Don’t worry about the rain – so long as you keep the child under an umbrella or in a doorway/garage etc. they will stay dry, even if you look like a drowned rat!
Tip: If you want to try some twirling shots and are worried about getting them in focus – set up your camera as I showed you in:Set up your camera the easy way… then all you have to do is make sure the red square is over their face when you press the shutter, and most shots should be in focus – don’t expect every shot to work when a child is twirling round with a brolly – some of them will be blurred due to the movement, and sometimes you will just get the brolly, but just keep shooting and asking them to twirl again – so you have plenty of shots to choose from.
NOTE: The 3 pictures above are actually taken in summer rain. When it rains in the UK in winter it can get very dark, which means you will often find your shutter speed is too slow to allow the children to run around and twirl umbrellas. If your shutter speed goes under 125 any moving shots are more likely to be blurred, so you may need to concentrate on keeping the child still, and holding your camera steady. Make sure you are shooting on F4 (or 2.8 if you have that kind of lens), and change your ISO to 800* to allow a higher shutter speed. Sometimes a slightly blurred shot of someone moving can actually look quite arty though!
* You can put your ISO up much higher on some cameras, but the higher it goes the more grain (noise) you will have in your picture (nothing wrong with that if you want a grainy look, but I’m just warning you!).
If you can try and involve the parents in your shoot, young children are likely to be more cooperative. If it’s your own child, keep swopping the camera with your partner or a grandparent, so you all get involved.
To get the best out of young children, they need games to play and to see everything as something fun to do – so you have to set up the situation so that having their photos taken becomes secondary. This way you can record what they do and your pictures will look very natural.
For this shoot we wrapped up warm, went for a walk, and made it all up as we went along!
Tip: To achieve the shot bottom right, ask the child to hold Mummy and Daddy’s hands and tell her they are going to swing her – then say, “Are you ready? Are you ready?” and while she is anticipating the swing, you should get a great expression. If you just let her swing, it will be difficult to get an expression like this. And if you just ask her to stand and hold their hands, it may not work either. Sometimes I get a great swinging shot too, but inevitably the best shot is while you are making them wait for the moment! (Don’t wait too long or they will get frustrated!)
For wider shots taking in the scenery, you can place the child between the parents, but for closer shots try putting her on Dad’s shoulders which will keep all their heads closer together (see above).
I have positioned Stewart and Julie about 15 feet apart and asked Stewart to stand very close to me.
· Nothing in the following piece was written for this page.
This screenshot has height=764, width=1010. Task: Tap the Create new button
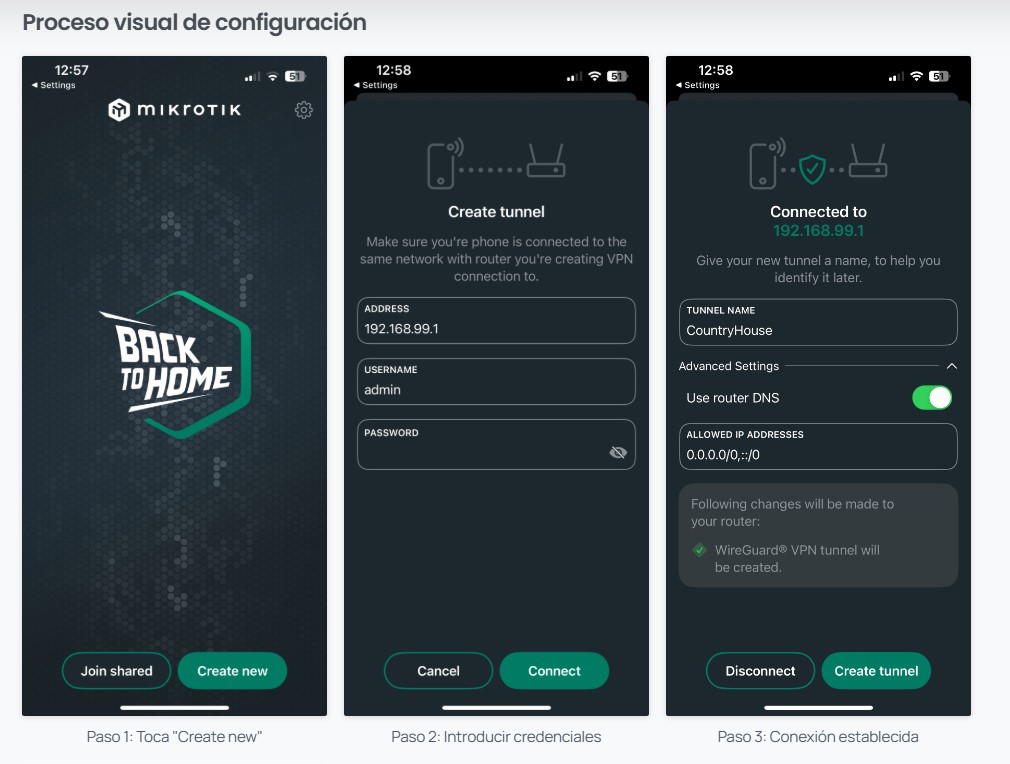[233, 671]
I have then asked Harriet to “run to Daddy”, so she appears to be looking directly at me (above left).
I’ve then repeated the shot by asking Julie to stand next to me and asking Harriet to “run to Mummy” – and for the shot on the right I have just asked her to run between them, while I stand at the side, to create variety. Harriet of course loves the game, and obliges happily!
Tip: When you ask a young child to run like this, make sure the ground is soft! There’s nothing worse than her landing flat on her face in the excitement: bruises = end of photo shoot!
It always helps if you let the child get involved – Harriet wanted to hold the reflector, so we pretended to take a shot of Mummy and Daddy so she could help (above top centre)!
I hope this gives you lots of ideas for shooting in cold weather – think ahead, wrap up warm and have fun!